Golden State deve fare i conti con le pesantissime assenze di Stephen Curry, Klay Thompson, Draymond Green e D’Angelo Russell, ma risulta comunque essere una squadra piuttosto difficile da affrontare, con tantissimi giovani talenti da forgiare che viaggiano sulle ali dell’entusiasmo e scendono in campo ogni notte con l’obiettivo di lasciare il segno nella lega (basti pensare al fatto che pochi giorni prima della sconfitta coi Rockets siano addirittura riusciti a battere i Portland Trail Blazers di Damian Lillard e C.J. McCollum, ottenendo la prima vittoria al nuovo Chase Center).

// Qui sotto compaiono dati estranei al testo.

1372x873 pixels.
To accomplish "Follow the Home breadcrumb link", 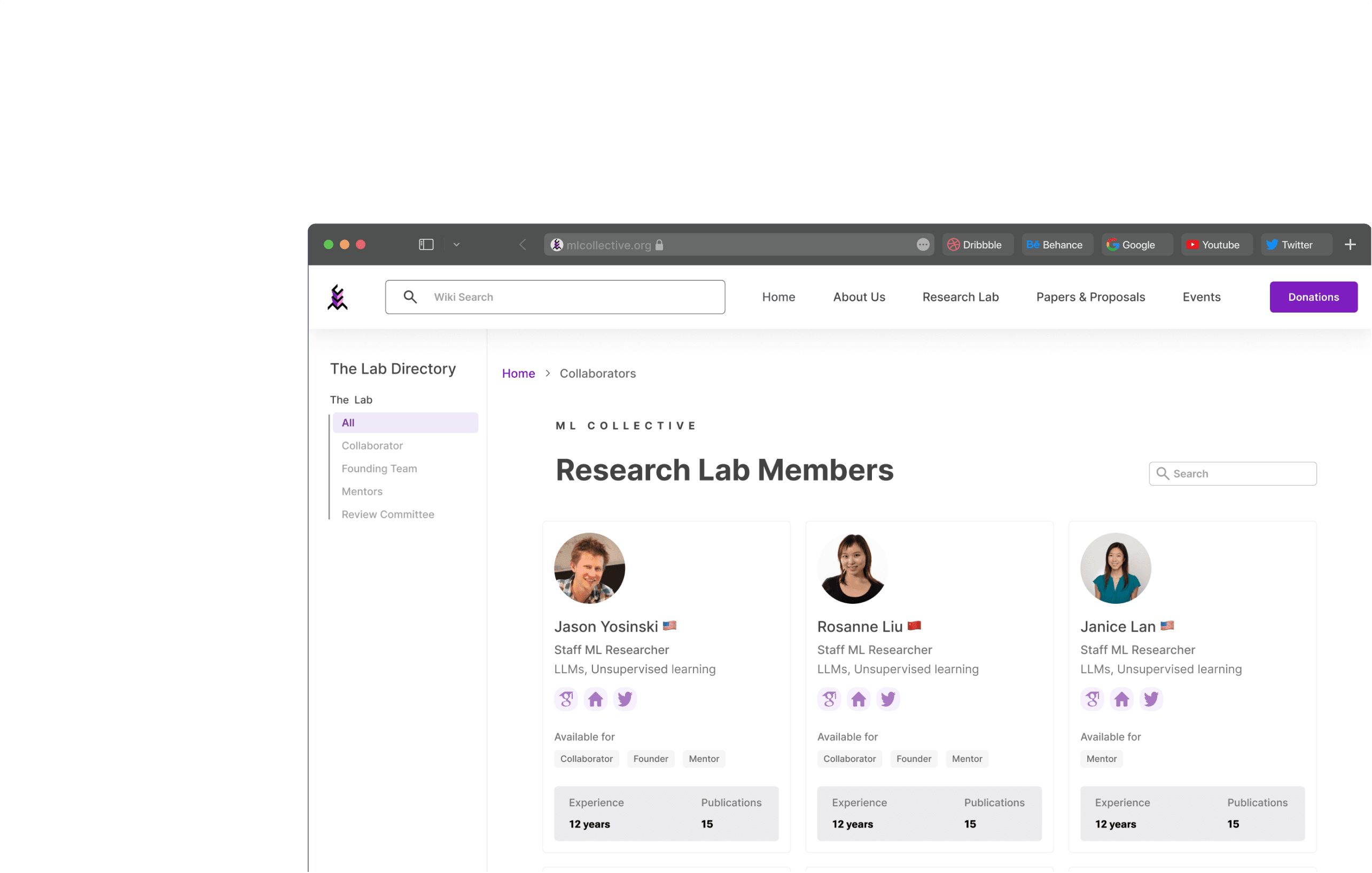I will tap(518, 373).
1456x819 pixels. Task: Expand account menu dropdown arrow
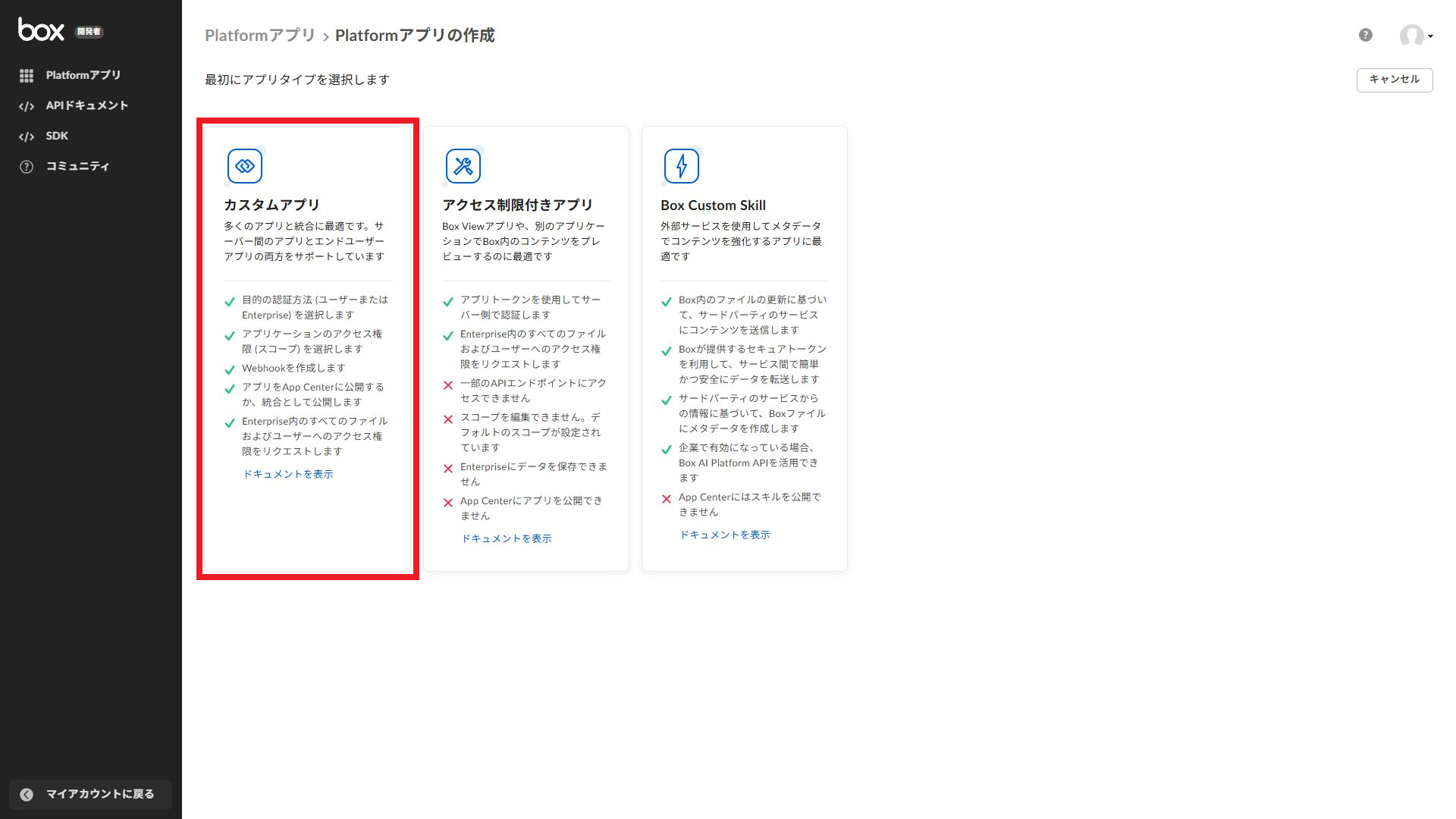(x=1430, y=36)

I Rockets, dal canto loro, dimostrano che quando offrono il meglio del proprio repertorio sia in attacco che in difesa sono una squadra difficilissima da affrontare per chiunque. Se è vero che parlare di obiettivi stagionali sarà necessario aspettare ancora un bel po’ di settimane, se non addirittura mesi, è pur vero che la reazione di carattere e d’orgoglio della squadra di Mike D’Antoni fa capire quanto potenziale abbia questo gruppo.